**Exercise:**
Word for word, copy all the data and drop the pictures.

Saved data entries
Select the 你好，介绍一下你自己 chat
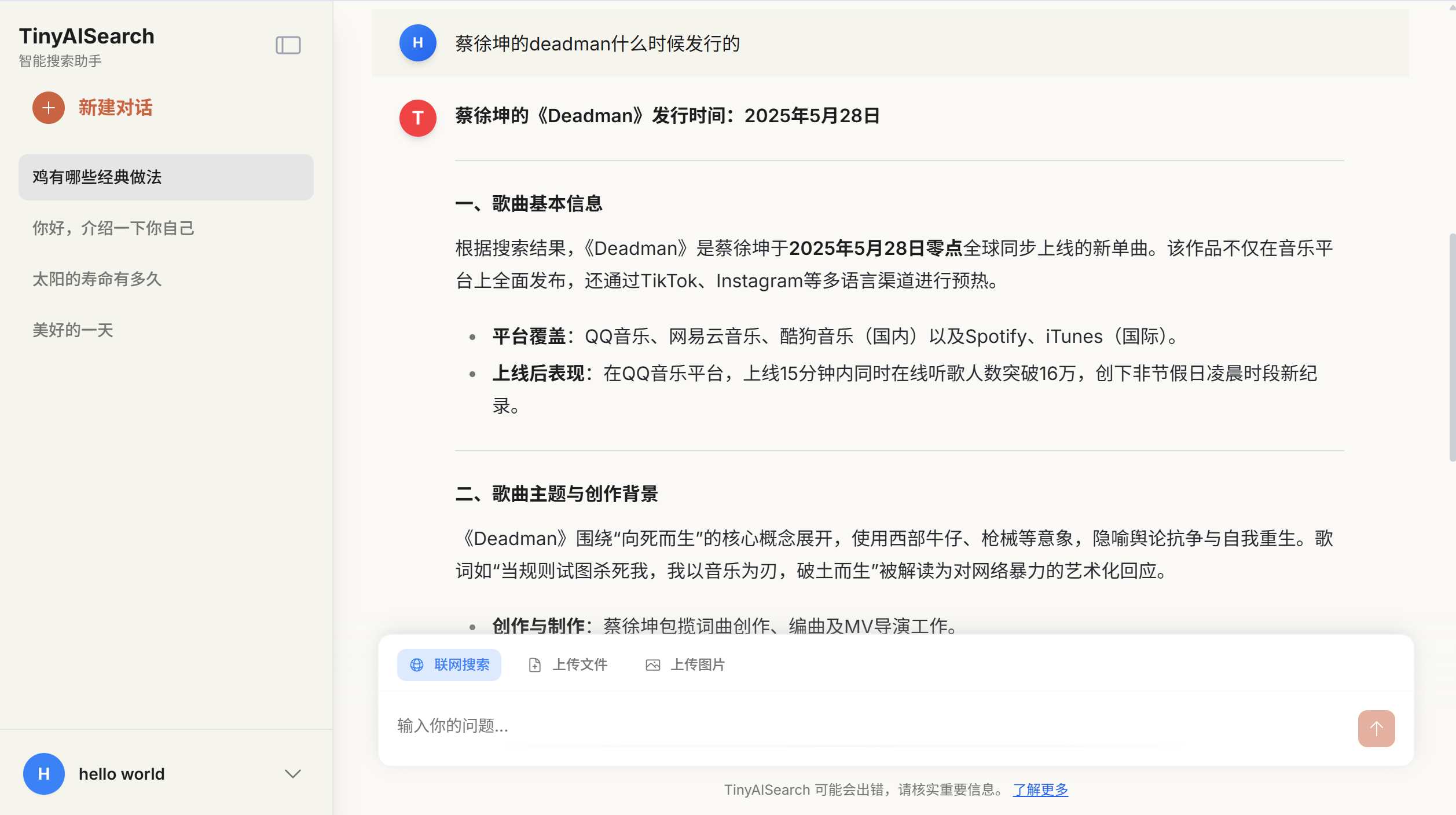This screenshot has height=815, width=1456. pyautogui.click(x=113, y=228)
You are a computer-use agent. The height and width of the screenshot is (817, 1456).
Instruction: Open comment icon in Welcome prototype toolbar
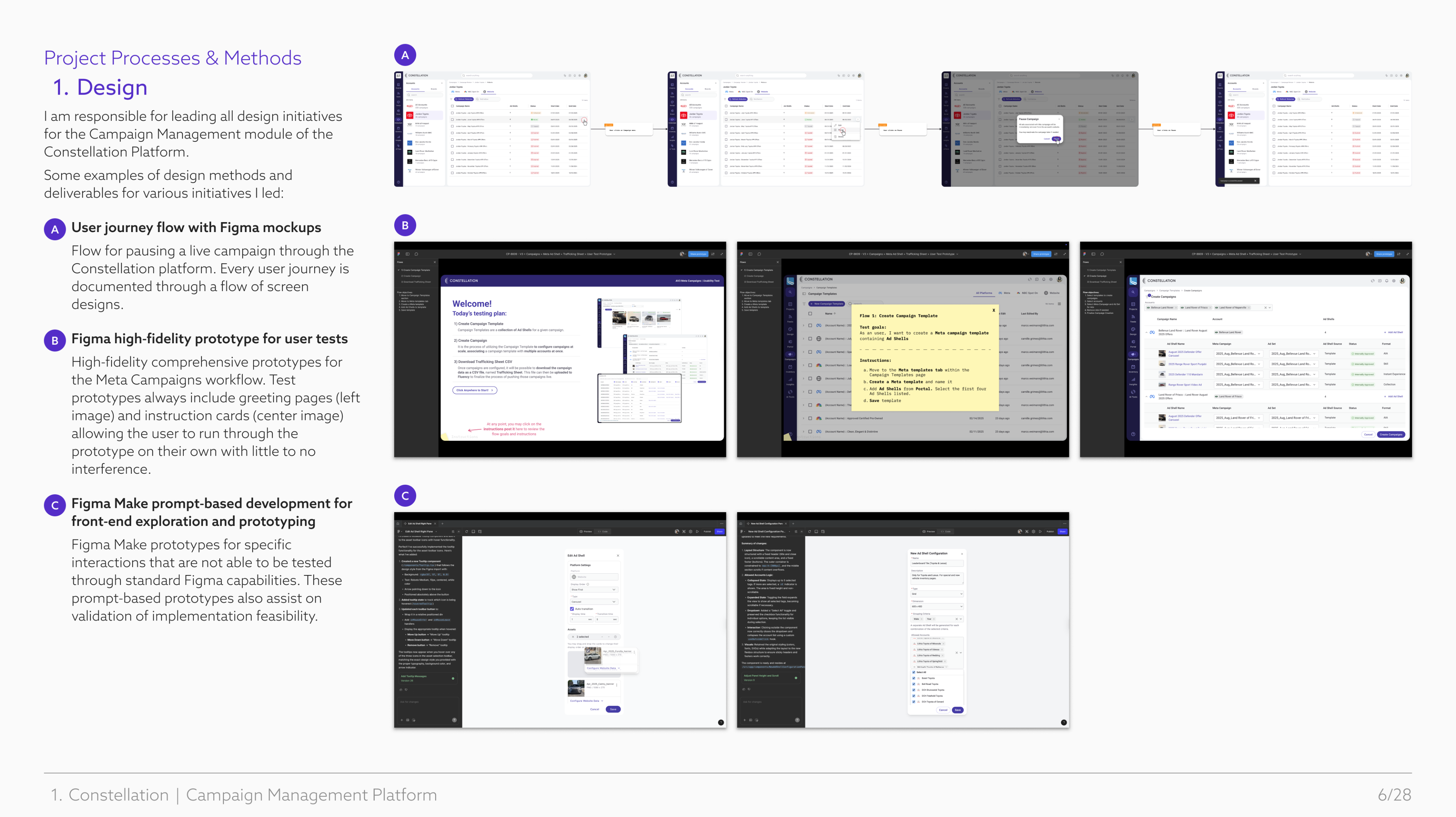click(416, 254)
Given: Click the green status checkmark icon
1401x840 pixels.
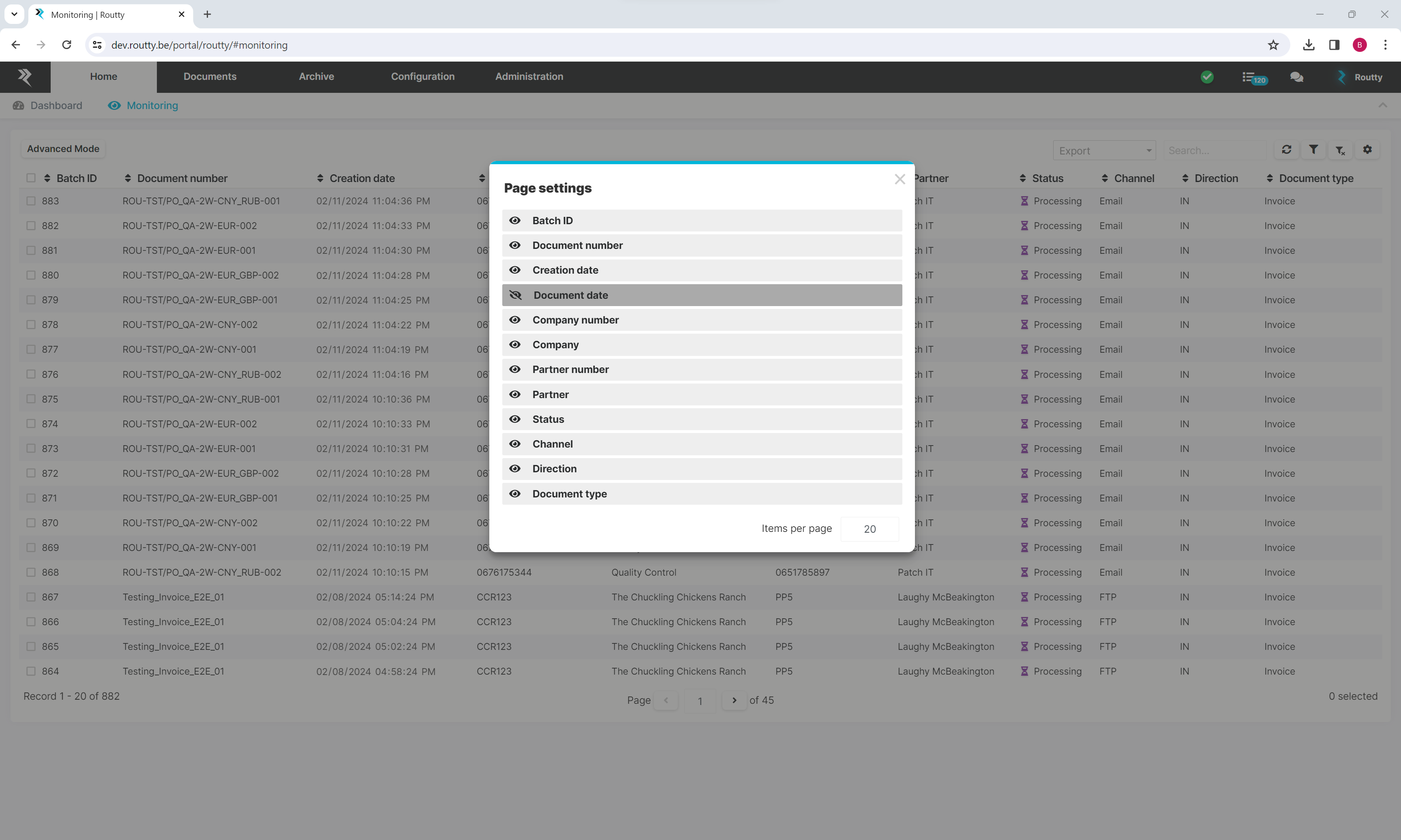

**Reply:**
Select the 你好，介绍一下你自己 chat
This screenshot has height=815, width=1456. pyautogui.click(x=113, y=228)
You are a computer-use agent. The height and width of the screenshot is (817, 1456).
Instruction: Open comment icon in Welcome prototype toolbar
click(416, 254)
Given: Click the green status checkmark icon
1401x840 pixels.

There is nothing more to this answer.